→ **Text block**
Search code examples
flex-lexer

flex lexer : Which variable should I update after yytext change?


I am trying to write a simple compiler. I am currently in the scanner part. Concerning string token, I have the following rule in the flex file :

\"([^\\\n]|\\.)*\" { clean_string(); return TK_STRING; }

It works perfectly (this is not the question). clean_string function is called to removed leading and trailing " and to transform \n and \t to their corresponding ascii character.

int clean_string () {
  char * mystr;

  mystr=strdup(yytext+1) ; // copy yytext and remove leading "
  if (! mystr) return 1;
  mystr[yyleng-2]='\0'; // remove trailing "

→ **Given instruction 1**
In the thread on the flex lexer, which token does the rule for strings return?
The rows that follow have no connection to the thread on the flex lexer.

→ **Entries supplied**

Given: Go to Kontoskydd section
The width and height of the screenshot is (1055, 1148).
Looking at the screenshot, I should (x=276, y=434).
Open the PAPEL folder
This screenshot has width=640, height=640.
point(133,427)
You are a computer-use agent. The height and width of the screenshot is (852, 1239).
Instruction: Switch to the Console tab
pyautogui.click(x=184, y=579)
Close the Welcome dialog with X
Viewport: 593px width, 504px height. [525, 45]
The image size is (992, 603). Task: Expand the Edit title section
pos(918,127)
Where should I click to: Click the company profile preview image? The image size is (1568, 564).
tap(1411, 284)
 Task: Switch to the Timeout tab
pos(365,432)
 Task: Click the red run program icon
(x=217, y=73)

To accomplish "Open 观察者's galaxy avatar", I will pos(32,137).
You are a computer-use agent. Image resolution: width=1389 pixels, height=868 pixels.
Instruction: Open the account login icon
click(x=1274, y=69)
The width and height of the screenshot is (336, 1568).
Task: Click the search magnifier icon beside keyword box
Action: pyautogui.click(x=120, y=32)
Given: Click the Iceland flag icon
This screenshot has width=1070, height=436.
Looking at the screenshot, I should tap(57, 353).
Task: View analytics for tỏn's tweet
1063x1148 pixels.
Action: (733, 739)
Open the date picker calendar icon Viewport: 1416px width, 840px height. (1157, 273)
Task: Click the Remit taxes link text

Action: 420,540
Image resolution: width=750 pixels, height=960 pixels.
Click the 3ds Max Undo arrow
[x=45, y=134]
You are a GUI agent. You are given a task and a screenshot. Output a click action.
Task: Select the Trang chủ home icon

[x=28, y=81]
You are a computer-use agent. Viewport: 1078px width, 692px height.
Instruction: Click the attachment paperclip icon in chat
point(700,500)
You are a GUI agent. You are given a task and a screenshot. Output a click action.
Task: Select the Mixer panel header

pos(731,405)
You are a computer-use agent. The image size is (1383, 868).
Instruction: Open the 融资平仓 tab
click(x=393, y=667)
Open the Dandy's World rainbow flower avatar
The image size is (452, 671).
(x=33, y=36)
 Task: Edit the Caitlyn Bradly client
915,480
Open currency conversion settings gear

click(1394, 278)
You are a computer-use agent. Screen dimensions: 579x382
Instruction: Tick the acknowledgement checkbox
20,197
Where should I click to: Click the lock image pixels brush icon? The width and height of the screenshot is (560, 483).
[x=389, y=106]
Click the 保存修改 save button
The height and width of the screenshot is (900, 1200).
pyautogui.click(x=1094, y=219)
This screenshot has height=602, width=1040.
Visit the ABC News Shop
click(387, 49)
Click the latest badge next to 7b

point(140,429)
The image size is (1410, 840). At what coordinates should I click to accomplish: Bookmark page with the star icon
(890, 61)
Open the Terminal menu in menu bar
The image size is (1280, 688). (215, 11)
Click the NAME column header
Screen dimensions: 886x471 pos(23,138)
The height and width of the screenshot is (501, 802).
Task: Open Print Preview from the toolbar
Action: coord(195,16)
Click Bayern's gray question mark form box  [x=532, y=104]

→ **Given instruction 2**
Retype the rows from the first row up to and including the row that contains "point(700,500)".

→ **Reply 1**
TK_STRING

→ **Reply 2**
Given: Go to Kontoskydd section
The width and height of the screenshot is (1055, 1148).
Looking at the screenshot, I should (x=276, y=434).
Open the PAPEL folder
This screenshot has width=640, height=640.
point(133,427)
You are a computer-use agent. The height and width of the screenshot is (852, 1239).
Instruction: Switch to the Console tab
pyautogui.click(x=184, y=579)
Close the Welcome dialog with X
Viewport: 593px width, 504px height. [525, 45]
The image size is (992, 603). Task: Expand the Edit title section
pos(918,127)
Where should I click to: Click the company profile preview image? The image size is (1568, 564).
tap(1411, 284)
 Task: Switch to the Timeout tab
pos(365,432)
 Task: Click the red run program icon
(x=217, y=73)

To accomplish "Open 观察者's galaxy avatar", I will pos(32,137).
You are a computer-use agent. Image resolution: width=1389 pixels, height=868 pixels.
Instruction: Open the account login icon
click(x=1274, y=69)
The width and height of the screenshot is (336, 1568).
Task: Click the search magnifier icon beside keyword box
Action: pyautogui.click(x=120, y=32)
Given: Click the Iceland flag icon
This screenshot has width=1070, height=436.
Looking at the screenshot, I should tap(57, 353).
Task: View analytics for tỏn's tweet
1063x1148 pixels.
Action: (733, 739)
Open the date picker calendar icon Viewport: 1416px width, 840px height. (1157, 273)
Task: Click the Remit taxes link text

Action: 420,540
Image resolution: width=750 pixels, height=960 pixels.
Click the 3ds Max Undo arrow
[x=45, y=134]
You are a GUI agent. You are given a task and a screenshot. Output a click action.
Task: Select the Trang chủ home icon

[x=28, y=81]
You are a computer-use agent. Viewport: 1078px width, 692px height.
Instruction: Click the attachment paperclip icon in chat
point(700,500)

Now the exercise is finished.